The tricolour weavers of Rajasthan’s Dausa are on the decline
Banetha, an otherwise nondescript village in Rajasthan’s Dausa, is one of the four places in the country licensed to make the cloth for the national flag. (The other places are in Karnataka, Marathwada, and Barabanki in UP).
From about 25 families who wove the cloth here in 2009, the number has come down drastically to six now. And a few among them are considering shutting down and taking up other work.
“Mazdoori padti nahin hai, mantri kuchh karta nahin hai (The pay is insufficient and the Khadi Samiti official doesn’t do anything for us),” says Chhaju Lal Mahawar, a weaver from the village, who has been making the cloth for over 30 years.
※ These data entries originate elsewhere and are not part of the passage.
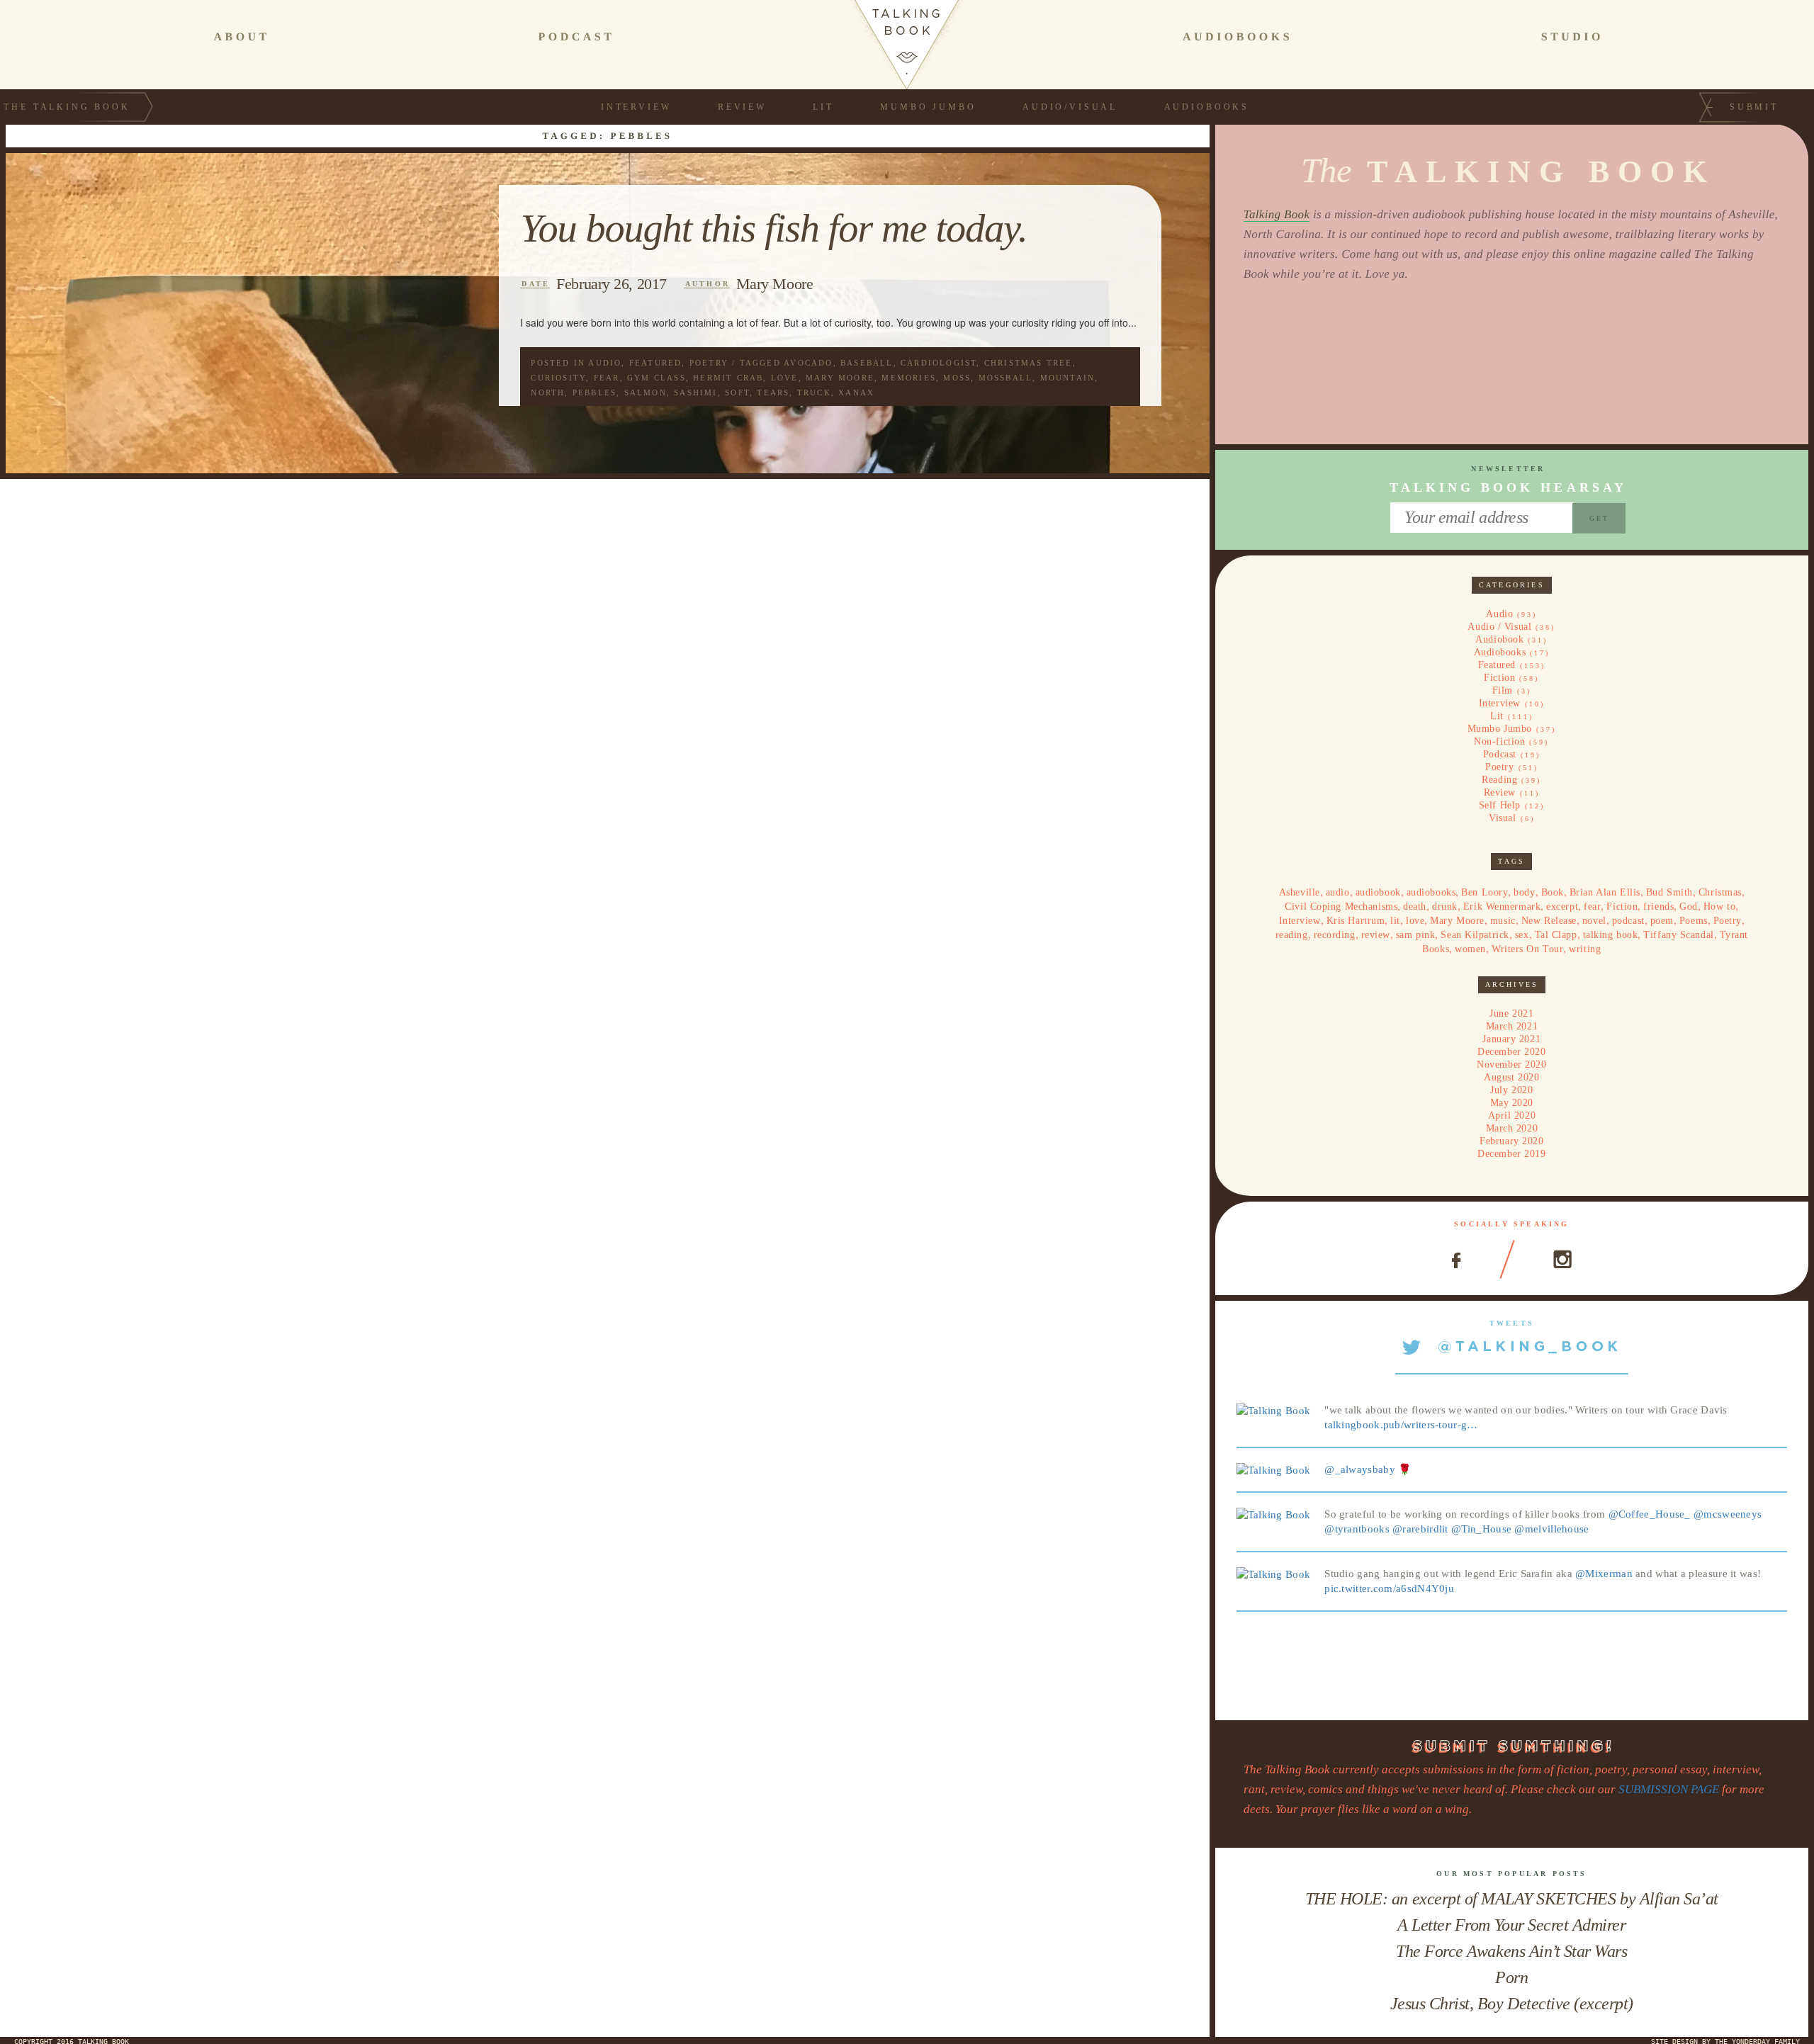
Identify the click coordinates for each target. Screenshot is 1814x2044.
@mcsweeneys (1728, 1514)
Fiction (1499, 677)
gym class (656, 377)
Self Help (1500, 805)
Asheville (1299, 892)
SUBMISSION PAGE (1668, 1789)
His brother Babu Lal Mahawar stopped producing the cloth a few years ago.
The weavers make anything between Rs 1,500 and Rs 3,000 a month, depending on the rolls of cloth they produce.
The Kshetriya Khadi Gramudyog Samiti, Dausa, gives them the raw cotton thread, which they process and weave into Khadi. The khadi tricolour has to be woven as per specifications with proper count of warps and wefts.
“It is of a special quality because the cloth of the flag must not become loose,” said Anil Sharma, the secretary of the Kshetriya Khadi Gramodyog Samiti, Dausa.
In another Dausa village, Alooda, which made the cloth for the first flag that was hoisted on the Red Fort after independence, the Khadi tricolour is no longer made. Son of Chhote Lal Mahawar, who was one of the two men who wove the cloth for the said flag, says that his father stopped weaving around 1965 and began working as a labourer.
Ask the weavers if they find pride in their work and the response is in the affirmative. Nathu Lal Mahawar does the same, but adds, “Naam toh ho raha hai lekin jab daam hi nahin mil raha toh kya karein (What good is the fame if we get little money).”
Producing one roll (15 metre) takes a minimum of two days, and fetches them Rs 200. A weaver works six hours daily and produces 10-15 rolls in a month. Often there is more than one person involved in the process and the dividends dip further.
The problems do not stop here. Showing a pile of rolls stacked on top of a shelf, Mangli Mahawar says that the Khadi Samiti has not bought the cloths from them for two months.
“The impact of demonetisation was so huge. What could we have done? We always make payments to them on time. Plus these weavers do it as a part-time work,” said Sharma.
Delay in purchase results in delay in payments and consequently, delay in supply of raw thread. To make ends meet, Mangli and her husband also run a grocery shop from the same room where they make the cloth.
Nathu, who was felicitated with the best weaver award by the district collector ten years ago, too, shows his pile of about 30 rolls of finished cloth that are yet to be bought by the Khadi Samiti.
Chhaju says that when his manually operated weaving machine got stuck, the Khadi Samiti secretary didn’t even send anybody to repair it. “I had to repair it myself. The old mantri, Ramdas, used to come here and listen to our problems. This one hasn’t come in 4-5 years,” he says.
The weavers of the district called a meeting on Wednesday to raise their issues with the Khadi Samiti. “The Khadi Samiti official has assured us that our wages will be raised latest by March,” said Chiranji Lal, president of some 700 weavers in the district. He also said that the Khadi Samiti made payment for the backlog of rolls of some 20 weavers on Thursday.
Regarding the hike in wages, the Khadi Samiti secretary said that it was not their discretion to raise it. “It is decided by the head office in Bombay. It’s not the issue of weavers of Dausa alone. When the officials of the entire state will meet and take the demand forward, then the budget chart will be revised and the wages will increase,” Sharma said.